At a time when Stalin was dumping millions of tons of wheat on Western markets, while in Ukraine, men, women, and children were dying of starvation at the rate of 25,000 a day, 17 human beings a minute. Seven to ten million people perished in a famine caused not by war or natural disasters, but by ruthless decree.
To commemorate the 50th anniversary of this tragedy the Ukrainian Famine Research Committee (former name of UCRDC) gathered materials, sought out eye-witnesses, and documented this horrific event. Harvest of Despair is the product of this effort.
The documentary probes the tragic consequences of Ukraine’s struggle for greater cultural and political autonomy in the 1920s and 1930s. Through rare archival footage, the results of Stalin’s lethal countermeasures unfold in harrowing detail.

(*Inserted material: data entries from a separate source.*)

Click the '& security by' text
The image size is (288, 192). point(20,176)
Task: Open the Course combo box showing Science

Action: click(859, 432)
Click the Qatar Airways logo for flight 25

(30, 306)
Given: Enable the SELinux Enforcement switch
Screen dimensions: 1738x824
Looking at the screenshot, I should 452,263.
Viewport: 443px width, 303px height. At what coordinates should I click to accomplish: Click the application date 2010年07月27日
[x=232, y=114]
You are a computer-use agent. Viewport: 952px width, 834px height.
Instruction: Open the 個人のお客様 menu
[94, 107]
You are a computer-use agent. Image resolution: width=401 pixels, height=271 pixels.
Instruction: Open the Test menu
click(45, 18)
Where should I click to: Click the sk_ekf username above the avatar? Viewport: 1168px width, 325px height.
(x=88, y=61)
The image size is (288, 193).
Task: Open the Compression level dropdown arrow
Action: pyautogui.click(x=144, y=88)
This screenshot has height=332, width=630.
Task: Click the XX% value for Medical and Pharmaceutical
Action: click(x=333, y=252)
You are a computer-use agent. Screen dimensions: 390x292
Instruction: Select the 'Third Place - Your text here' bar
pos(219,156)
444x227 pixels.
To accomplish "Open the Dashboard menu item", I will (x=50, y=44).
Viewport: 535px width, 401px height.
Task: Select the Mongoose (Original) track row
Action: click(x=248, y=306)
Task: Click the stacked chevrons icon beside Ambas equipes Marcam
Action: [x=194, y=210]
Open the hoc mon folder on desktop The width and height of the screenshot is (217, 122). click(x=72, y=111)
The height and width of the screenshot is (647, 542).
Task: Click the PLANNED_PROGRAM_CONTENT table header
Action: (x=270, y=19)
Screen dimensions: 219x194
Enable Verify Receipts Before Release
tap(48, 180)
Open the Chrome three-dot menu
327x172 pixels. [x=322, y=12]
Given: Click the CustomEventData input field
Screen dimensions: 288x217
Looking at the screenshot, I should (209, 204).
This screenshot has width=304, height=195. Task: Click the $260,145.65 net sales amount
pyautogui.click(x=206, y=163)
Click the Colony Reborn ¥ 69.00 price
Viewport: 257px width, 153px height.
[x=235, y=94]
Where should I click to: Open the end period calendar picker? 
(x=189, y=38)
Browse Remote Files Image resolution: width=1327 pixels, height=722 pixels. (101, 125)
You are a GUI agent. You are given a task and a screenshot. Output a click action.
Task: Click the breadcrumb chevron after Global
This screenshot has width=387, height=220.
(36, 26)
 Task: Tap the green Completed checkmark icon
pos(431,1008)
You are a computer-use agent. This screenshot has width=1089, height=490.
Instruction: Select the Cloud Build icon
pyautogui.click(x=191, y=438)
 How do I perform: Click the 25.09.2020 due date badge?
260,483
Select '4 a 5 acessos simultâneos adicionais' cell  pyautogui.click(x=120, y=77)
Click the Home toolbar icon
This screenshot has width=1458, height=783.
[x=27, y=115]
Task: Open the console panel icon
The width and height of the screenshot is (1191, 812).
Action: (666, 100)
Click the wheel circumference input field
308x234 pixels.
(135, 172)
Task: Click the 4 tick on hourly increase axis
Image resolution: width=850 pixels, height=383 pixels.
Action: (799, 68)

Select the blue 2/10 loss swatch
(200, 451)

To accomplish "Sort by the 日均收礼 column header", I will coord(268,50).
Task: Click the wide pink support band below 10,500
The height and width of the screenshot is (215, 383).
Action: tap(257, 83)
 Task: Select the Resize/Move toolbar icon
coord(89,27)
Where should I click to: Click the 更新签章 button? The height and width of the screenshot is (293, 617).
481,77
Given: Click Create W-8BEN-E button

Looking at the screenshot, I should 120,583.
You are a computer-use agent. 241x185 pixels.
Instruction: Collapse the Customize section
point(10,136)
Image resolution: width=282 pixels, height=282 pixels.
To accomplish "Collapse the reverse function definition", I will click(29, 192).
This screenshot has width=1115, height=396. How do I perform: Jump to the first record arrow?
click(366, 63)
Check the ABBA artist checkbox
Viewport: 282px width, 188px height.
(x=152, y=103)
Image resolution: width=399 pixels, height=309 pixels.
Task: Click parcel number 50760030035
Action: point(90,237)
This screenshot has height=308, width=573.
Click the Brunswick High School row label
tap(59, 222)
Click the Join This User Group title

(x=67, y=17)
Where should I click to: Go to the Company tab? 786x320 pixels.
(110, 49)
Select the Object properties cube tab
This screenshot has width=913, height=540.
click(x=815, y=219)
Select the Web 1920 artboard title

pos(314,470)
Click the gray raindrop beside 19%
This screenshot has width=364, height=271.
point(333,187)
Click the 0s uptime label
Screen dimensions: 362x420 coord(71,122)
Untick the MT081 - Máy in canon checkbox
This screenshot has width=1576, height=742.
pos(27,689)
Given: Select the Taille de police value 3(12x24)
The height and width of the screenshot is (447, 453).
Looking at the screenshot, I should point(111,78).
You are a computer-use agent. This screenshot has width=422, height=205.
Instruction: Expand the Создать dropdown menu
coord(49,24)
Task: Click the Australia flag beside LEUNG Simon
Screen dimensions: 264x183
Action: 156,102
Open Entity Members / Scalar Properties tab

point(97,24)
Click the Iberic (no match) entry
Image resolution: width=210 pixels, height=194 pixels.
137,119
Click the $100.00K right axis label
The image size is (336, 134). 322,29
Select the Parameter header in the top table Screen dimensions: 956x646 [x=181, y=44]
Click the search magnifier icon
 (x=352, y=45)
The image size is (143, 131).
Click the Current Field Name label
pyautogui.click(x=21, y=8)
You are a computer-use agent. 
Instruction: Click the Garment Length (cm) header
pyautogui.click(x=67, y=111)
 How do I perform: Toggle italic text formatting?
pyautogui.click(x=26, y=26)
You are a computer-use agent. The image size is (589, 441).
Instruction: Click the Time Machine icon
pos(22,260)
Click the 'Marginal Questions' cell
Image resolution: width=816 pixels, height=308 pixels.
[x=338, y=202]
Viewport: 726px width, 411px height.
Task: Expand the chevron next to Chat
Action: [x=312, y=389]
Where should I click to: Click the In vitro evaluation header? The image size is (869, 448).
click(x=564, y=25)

Harvest of Despair examines why this man-made famine remains so little known. Blinded by radical left-wing ideals, world statesmen, such as Edouard Herriot, Pulitzer Prize-winning journalists, and writers such as George Bernard Shaw, all contributed to the regime’s campaign of concealment. Even the democratic governments of the depression-hit West preferred to remain silent over Soviet Russia’s atrocities to continue import and export trade.
In 1932-33, roughly one-quarter of the entire population of Ukraine perished through brutal starvation. Harvest of Despair, through its stark, haunting images, provides the eloquent testimony of a lost generation that has been silenced too long."
In the year 1933, the place: was the Soviet Union. Behind the façade, food is being used as a weapon against people who have proven troublesome to Moscow. Famine is engineered deliberately, in the North Caucasus, The Volga Basin, and Ukraine. The Soviet Secret Police seal off Ukraine's borders. No one can get out or bring food in. A nation the size of France is strangled by hunger. In less than two years, 10 million people died. 7 million of them are in Ukraine, and 3 million of them are children.